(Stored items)
####################

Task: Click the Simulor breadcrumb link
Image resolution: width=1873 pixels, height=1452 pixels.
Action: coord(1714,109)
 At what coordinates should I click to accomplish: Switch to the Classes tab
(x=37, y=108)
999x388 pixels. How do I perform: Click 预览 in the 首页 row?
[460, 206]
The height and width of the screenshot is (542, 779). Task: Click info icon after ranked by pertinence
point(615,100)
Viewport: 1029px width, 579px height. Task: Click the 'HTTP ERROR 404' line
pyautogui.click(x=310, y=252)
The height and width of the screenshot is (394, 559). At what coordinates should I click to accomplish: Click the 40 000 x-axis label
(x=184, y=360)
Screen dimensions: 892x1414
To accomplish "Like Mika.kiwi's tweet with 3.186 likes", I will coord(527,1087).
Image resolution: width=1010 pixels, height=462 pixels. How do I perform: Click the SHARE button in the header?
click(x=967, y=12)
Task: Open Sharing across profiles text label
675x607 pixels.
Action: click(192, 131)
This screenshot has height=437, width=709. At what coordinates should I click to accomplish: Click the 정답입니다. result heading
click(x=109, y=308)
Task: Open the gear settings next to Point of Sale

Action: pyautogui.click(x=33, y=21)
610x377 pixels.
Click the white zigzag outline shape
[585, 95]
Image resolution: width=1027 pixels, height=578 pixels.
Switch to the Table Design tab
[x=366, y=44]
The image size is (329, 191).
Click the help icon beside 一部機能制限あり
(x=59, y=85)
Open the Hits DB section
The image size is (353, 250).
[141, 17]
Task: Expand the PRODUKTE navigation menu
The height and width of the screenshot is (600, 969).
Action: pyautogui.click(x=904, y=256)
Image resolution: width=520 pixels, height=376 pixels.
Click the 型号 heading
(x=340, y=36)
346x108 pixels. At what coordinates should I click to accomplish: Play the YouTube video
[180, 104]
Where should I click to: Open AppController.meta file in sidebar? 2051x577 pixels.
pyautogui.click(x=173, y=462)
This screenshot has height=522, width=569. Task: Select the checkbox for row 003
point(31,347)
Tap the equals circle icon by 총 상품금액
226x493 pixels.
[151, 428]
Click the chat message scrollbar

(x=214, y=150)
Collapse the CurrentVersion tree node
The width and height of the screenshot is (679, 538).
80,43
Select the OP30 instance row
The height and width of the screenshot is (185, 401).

####################

WHAT TO WORK ON: The output must consist solely of the lines from the first line of the records through the line containing "610x377 pixels.", reproduced exactly.

RESULT FOR THIS TASK:
Task: Click the Simulor breadcrumb link
Image resolution: width=1873 pixels, height=1452 pixels.
Action: coord(1714,109)
 At what coordinates should I click to accomplish: Switch to the Classes tab
(x=37, y=108)
999x388 pixels. How do I perform: Click 预览 in the 首页 row?
[460, 206]
The height and width of the screenshot is (542, 779). Task: Click info icon after ranked by pertinence
point(615,100)
Viewport: 1029px width, 579px height. Task: Click the 'HTTP ERROR 404' line
pyautogui.click(x=310, y=252)
The height and width of the screenshot is (394, 559). At what coordinates should I click to accomplish: Click the 40 000 x-axis label
(x=184, y=360)
Screen dimensions: 892x1414
To accomplish "Like Mika.kiwi's tweet with 3.186 likes", I will coord(527,1087).
Image resolution: width=1010 pixels, height=462 pixels. How do I perform: Click the SHARE button in the header?
click(x=967, y=12)
Task: Open Sharing across profiles text label
675x607 pixels.
Action: click(192, 131)
This screenshot has height=437, width=709. At what coordinates should I click to accomplish: Click the 정답입니다. result heading
click(x=109, y=308)
Task: Open the gear settings next to Point of Sale

Action: pyautogui.click(x=33, y=21)
610x377 pixels.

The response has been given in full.